Aaron Rodgers recently won the 2020 MVP award. Before that, he was the recipient in 2012 and 2014, joining his predecessor, Brett Favre in Green Bay. He also joined Tom Brady and Peyton Manning as the only players to take home the title more than twice.

Throwing only five interceptions in the regular season of 2020 and showcasing a completion rating of 70.7%, it’s clear why he was crowned the league’s MVP at 37 years old.

Did You Know?

Aaron Rodgers waited patiently on the bench behind Brett Favre for three seasons, careful not to threaten or disrespect the future first-ballot HOF’er. In 2008, he took the torch and is now considered by many as having surpassed Favre, even while his story is still being written.


1. Tom Brady

MVP Year: 2017
Age: 40
Team: New England Patriots
Position: QB

photo source: Wikimediacommons.org

Tom Brady is the oldest NFL MVP.

Much like fellow athletes Jeter and Jordan, Tom Brady is as relevant today in season 21 as he was when he was drafted in 2000. He is the true example of the underdog story.

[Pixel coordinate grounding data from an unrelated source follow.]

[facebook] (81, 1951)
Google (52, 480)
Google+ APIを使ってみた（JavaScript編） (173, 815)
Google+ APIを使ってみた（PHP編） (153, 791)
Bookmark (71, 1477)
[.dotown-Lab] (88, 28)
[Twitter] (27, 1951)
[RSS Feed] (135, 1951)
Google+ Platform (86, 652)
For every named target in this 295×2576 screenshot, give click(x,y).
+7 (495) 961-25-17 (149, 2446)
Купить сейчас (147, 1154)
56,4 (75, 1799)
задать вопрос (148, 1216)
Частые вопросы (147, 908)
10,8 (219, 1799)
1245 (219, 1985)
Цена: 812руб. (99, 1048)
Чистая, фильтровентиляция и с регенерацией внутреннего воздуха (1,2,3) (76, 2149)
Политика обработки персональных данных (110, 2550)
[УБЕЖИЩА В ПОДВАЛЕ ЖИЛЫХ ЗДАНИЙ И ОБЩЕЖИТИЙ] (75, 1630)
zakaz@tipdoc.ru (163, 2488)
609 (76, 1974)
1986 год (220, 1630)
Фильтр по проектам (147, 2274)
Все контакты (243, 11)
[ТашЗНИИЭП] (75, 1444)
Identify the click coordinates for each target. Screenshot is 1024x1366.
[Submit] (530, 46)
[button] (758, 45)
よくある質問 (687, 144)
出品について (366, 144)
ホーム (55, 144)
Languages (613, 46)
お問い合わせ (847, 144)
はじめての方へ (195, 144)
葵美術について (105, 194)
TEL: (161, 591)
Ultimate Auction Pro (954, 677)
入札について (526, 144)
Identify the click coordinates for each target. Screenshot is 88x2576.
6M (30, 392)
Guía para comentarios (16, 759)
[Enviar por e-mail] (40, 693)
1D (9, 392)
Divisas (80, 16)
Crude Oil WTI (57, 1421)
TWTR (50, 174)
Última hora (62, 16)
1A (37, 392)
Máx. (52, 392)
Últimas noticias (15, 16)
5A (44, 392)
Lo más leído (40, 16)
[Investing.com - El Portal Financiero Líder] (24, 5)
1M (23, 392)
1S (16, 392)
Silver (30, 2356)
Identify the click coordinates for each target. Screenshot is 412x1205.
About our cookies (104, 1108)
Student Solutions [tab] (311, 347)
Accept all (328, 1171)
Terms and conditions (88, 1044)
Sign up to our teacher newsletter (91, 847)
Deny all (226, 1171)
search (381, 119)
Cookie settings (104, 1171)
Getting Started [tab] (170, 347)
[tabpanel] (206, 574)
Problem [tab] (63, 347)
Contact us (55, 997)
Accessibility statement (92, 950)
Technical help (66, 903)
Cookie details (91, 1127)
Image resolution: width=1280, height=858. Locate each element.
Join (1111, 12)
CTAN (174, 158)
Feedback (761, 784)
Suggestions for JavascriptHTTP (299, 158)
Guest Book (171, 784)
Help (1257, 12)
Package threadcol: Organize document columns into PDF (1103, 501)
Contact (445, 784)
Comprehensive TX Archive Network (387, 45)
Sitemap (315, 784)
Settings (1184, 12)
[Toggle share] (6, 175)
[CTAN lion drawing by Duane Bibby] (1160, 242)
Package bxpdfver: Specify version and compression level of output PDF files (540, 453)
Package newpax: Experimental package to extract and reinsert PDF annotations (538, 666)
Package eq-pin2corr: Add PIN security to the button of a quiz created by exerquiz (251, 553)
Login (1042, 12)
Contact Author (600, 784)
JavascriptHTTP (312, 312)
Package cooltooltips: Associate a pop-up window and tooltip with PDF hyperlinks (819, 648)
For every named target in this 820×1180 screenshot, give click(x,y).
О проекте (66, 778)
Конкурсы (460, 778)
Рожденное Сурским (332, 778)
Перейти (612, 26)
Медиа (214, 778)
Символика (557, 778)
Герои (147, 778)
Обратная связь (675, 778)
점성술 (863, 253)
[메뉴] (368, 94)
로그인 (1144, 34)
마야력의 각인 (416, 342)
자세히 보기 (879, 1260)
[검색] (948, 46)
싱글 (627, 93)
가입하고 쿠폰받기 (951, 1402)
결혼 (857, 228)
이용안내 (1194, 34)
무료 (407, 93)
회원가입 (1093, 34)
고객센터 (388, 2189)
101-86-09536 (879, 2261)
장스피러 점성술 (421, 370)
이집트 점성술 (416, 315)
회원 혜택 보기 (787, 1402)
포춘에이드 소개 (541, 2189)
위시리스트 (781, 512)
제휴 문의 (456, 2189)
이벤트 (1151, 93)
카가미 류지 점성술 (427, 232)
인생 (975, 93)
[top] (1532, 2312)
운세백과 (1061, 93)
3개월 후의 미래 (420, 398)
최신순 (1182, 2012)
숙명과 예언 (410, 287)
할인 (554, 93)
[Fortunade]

Brady was the 199th pick at the bottom of the sixth round, behind the selection of 6 other QB’s. 5 MVP nods and 7 Super Bowl rings later, he’s proven to be a once-in-a-generation talent with his most recent MVP coming at 40. Now, after securing the Buccaneers a title during his first year with them in 2020, he aims to repeat his success, and is showing no signs of slowing down at age of 44.

Did You Know?

Brady’s training regiment is very unorthodox. Unlike the traditional strength exercises that players incorporate in their routines, such as squats and deadlifts, Brady focuses on a method called Pliability.”

Pliability relies heavily on resistance bands, which Brady couples with extensive stretching and muscle massaging. The athlete believes that muscles that stay long and soft lead to better performance, durability, and health in the long run.